Source: sam sylk web features / CS

A man and woman make the decision to cohabitate. One person has a child already then together they have another. They are living like one big happy family, but the person that isn’t the child’s biological parent wants to play a bigger part in the child’s rearing which includes decision making and spankings. Is cohabitation enough for them to spank a child? Would it make a difference if they were married? Or is spanking of a child by a non blood relative a no fly zone?

That’s exactly what happened to a woman who wrote in to am Sylk, radio host of The Sam Sylk Show on 93.1 WZAK during his daily 1 pm Reality Hour segment. She is all confused and in need of some guidance. So Sam Sylk put his mic real close to his mouth and made the answer real plain. But is he right?
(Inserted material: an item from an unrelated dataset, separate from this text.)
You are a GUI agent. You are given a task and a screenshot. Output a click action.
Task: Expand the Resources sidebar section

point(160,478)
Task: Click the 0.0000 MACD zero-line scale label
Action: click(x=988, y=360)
Check out what happened and tells us your option in the comments below.

Dear Sam

I’ve been with my boyfriend for 3 years now and we live together with my 10 year old daughter and our 1 year old son. Most of our arguments involves my daughter. It seems to me that he picks on her about EVERYTHING! One day I left him alone with her while I went to the nail salon and he called me with her crying in the background telling me he spanked her because she wouldn’t listen to him even though I’ve asked him to never put his hands on her. He’s always yelling at her telling her to clean up her mess or do this and do that. He tells me if he doesn’t have any say so in her life then he’s done. He said I don’t get the final say so over what happens to her because he pays the rent and if he feels that he should be allowed to punish her accordingly. He also feels that I need to discuss everything that goes on in her life with him. Although her father is not absent he is not 100 % present, therefore he is her acting father. I am so stressed out, what should I do?